Ehrlich Has Struggled to Capitalize on Anti-Incumbent, Pro-Republican Trends - Southern Maryland Headline News

Ehrlich Has Struggled to Capitalize on Anti-Incumbent, Pro-Republican Trends


ANNAPOLIS (October 30, 2010)—Anti-incumbent sentiment, Republican enthusiasm and the emergence of the Tea Party might have propelled former Gov. Bob Ehrlich to an upset of sitting Gov. Martin O'Malley.

But this is Maryland, and Ehrlich's campaign has lacked momentum, leaving the former governor dependent on winning a difficult turnout battle come Tuesday.

"He's got a tough hill to climb, no matter how good a campaign he runs," said Laura Hussey, an assistant professor of political science at the University of Maryland, Baltimore County.

State Democrats' 2-to-1 advantage in numbers of registered voters means, to win, Ehrlich would need both every Republican vote and incredibly low turnout by Democrats, Hussey said, something she finds hard to imagine happening.
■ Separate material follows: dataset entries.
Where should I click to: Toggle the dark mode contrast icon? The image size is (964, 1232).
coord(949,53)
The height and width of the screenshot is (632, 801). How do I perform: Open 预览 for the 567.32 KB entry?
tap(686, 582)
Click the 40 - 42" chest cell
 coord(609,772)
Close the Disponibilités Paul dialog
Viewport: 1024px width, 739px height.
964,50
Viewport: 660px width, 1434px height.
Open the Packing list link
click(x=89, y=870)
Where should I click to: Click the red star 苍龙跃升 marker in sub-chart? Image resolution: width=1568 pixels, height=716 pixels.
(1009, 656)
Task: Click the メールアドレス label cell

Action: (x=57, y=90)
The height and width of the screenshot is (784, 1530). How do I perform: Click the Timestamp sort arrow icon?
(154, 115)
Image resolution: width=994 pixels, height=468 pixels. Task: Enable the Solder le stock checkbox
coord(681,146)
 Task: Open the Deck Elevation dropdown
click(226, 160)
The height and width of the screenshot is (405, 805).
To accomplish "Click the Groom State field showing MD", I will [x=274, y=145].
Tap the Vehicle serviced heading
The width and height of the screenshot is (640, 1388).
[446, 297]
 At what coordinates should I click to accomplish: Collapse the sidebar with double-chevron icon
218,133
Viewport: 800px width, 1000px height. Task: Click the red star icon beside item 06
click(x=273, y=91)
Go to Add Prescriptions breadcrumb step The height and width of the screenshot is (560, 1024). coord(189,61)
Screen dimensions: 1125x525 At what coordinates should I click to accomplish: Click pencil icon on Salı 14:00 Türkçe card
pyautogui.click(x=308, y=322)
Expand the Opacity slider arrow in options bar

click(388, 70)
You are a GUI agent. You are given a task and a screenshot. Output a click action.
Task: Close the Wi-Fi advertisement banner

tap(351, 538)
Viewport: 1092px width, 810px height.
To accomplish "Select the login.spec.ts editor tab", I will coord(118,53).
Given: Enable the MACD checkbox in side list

The registration disadvantage is Ehrlich's primary obstacle, Hussey said. It is difficult to convince voters to cross party lines in a state where "being a Democrat is part and parcel of one's identity."

But Ehrlich has done it before.

In 2002, he ran for governor on a message of change for the state and defeated then-Lt. Gov. Kathleen Kennedy Townsend. Ehrlich, buoyed by Townsend's role in Gov. Parris N. Glendening's unpopular administration, won big in the suburbs and ate into Townsend's margins with African-Americans and women to seize a 6-point victory.

At least some voters indicated this summer that they would be willing to cross party lines to support Ehrlich for a second term as governor, and an average of polls by RealClearPolitics put the candidates in a statistical dead heat in July. Since then, O'Malley has steadily pulled away, notching double-digit leads in four recent polls.

O'Malley may be avoiding anti-incumbent fervor, which is not as evident in Maryland as it is nationwide, because his opponent also has spent four years in the governor's mansion, analysts say.

"Voters regard Ehrlich pretty much as an incumbent himself," said Matthew Crenson, a professor emeritus of political science at Johns Hopkins University.

Negative ads aired by the O'Malley campaign have perpetuated the idea, said Roy T. Meyers, a professor of political science at the University of Maryland, Baltimore County. O'Malley's ads highlight fees levied under Ehrlich's administration, increases in tuition at state colleges and universities, and other artifacts of Ehrlich's time as governor.

Ehrlich's campaign recognizes that he is not a political newcomer, spokesman Andy Barth said.

"One of the interesting aspects of this race is that there's a former incumbent and an incumbent," Barth said. "We are not a new face in the way some anti-incumbents are, and we think that's a strength."

Regardless of the individual candidates, though, anti-incumbent sentiment hasn't taken hold in Maryland because of a large concentration of government employees and a state economy that's performing better than most.

"This is a very distinctive state," Crenson said. "The richest county in the state (Montgomery) is largely Democratic and liberal with a lot of high-level government employees. They don't particularly care for anti-government rants."

O'Malley, a policy wonk, is appealing to that electorate, Hussey said. Ehrlich, though, is playing up a more casual, down-to-earth persona.

"There seems to be a difference in professionalism," Hussey said. "Ehrlich seems to be trying to position himself as a man of the people. He wants to stress O'Malley is an incumbent, O'Malley is elite.

"The appearance of a less-than-slick campaign is part campaign strategy and something he is using to shape the image voters will have of him."

But his arguably slower-paced campaign was consistent with his reputation as a governor who was not obsessed with the job, Meyers said.

"He hasn't had the strongest campaign in terms of effort or targeting voters," Meyers said. "Most successful politicians really want the job in their gut. They're willing to put themselves on the line."

Elections are won early in the campaign season, Meyers said, and O'Malley "has had a skillful election campaign that started the day he took office."

"It's hard for a challenger to overturn that," Meyers added.

According to the polls, Ehrlich's not.

O'Malley has a 10-point lead in an Oct. 24 poll by Rasmussen Reports, and the governor's approval rating has remained in the mid- to upper 40s since September 2008, according to an October poll by Gonzales Research and Marketing Strategies. His disapproval rating exceeded 40 percent for the first time during that period.

"We've made tough choices and progress at the same time, and the people of our state are smart enough to see that," the governor said after a campaign stop Friday at a Rockville retirement facility.

Barth, though, said voters who look to the future and see what they can expect from the two candidates will vote for Ehrlich.

"The Democrats and independents who like Bob Ehrlich have to understand that it's perfectly appropriate to cross party lines and vote for him," Barth said.

But with almost 220,000 early voting ballots already cast, Meyers said, even an earth-shaking event might not be enough to swing the election for Ehrlich.